Your first novel takes place in Nepal. Did you stay there for a long time to get to know the place?
I volunteered as an English teacher in Kathmandu for three months and then spent another three backpacking around Nepal and Thailand. During my ‘volunteer and cultural experience programme’, I learned quite a bit about the cultural and ethnic diversity of Nepal and visited many important temples and holy sites with my volunteer group.
An important side story in Down and Out in Kathmandu takes place in several cities in Thailand I visited. Without having traveled through both countries, I would not have dared to describe either in the detail which I have done in my debut novel.
Your second novel takes place in Amsterdam, where you live now. Is it in any way auto-biographic?
My protagonist’s professional background and academic experience s are largely autobiographical. We both studied art history and museum studies at the University of Amsterdam and interned at the Amsterdam Museum. Unlike Zelda, I spent my time researching the connections between a ceramic and book collection, an assignment which had absolutely nothing to do with the restitution of art or World War Two.
But that is where the similarities between Zelda and I end. In many ways, she gets to do what I wanted to do. While the jobs dried up in the cultural sector before I could work my way up the professional ladder, Zelda is able to conduct the kinds of research and work on the kinds of projects I hoped to. It is fun to live vicariously through her and write about what ‘could have been’.

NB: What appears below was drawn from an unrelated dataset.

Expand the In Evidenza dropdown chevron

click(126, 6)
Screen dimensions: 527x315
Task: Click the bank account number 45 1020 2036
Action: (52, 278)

What can you tell us about your third and upcoming novel?
The third novel in the Adventures of Zelda Richardson series, working title The Anthropologist, is set in Amsterdam’s Tropenmuseum, an anthropologic and ethnographic museum, as well as Papua New Guinea, a country I have never been to. It is an art-mystery-thriller about Asmat bis poles, missionaries and anthropologists.
The storyline was conceived during my time as a collection researcher at the Tropenmuseum while working on a fascinating exhibition of Asmat bis poles held in Dutch museum collections. While searching through photographs and film fragments of Asmat tribes, missionaries and anthropologists working in Papua New Guinea during the 1930s through 1960s, I discovered that a well-known Dutch missionary – Reverend Gerald Zegwaard – was one of the last people to see Michael Rockefeller alive. During their meeting they’d made an appointment to meet again after Rockefeller returned from an acquisition trip upriver. The young American disappeared days later, resulting in one of the most famous unsolved mysteries of our time. That little detail about his un-kept appointment with Reverend Zegwaard stuck with me and eventually inspired this novel.
I only dared to write about Papua New Guinea because all of the chapters which take place there are set in the 1950s and 1960s. Because the country has changed so much since then, I relied on film footage and travel journals as the basis for my descriptions of the villages, landscape and people.
Which country have you not been to yet that you want to visit?
Kenya is a country I have wanted to visit for quite a while. While at the Tropenmuseum, I worked on a historical photography project in conjunction with the Nairobi National Museum of Kenya. Archival research was also part of this assignment. It is a fascinating land with diverse cultures and a turbulent history.
Thanks so much Jennifer, for your time. I look forward to reading your third novel!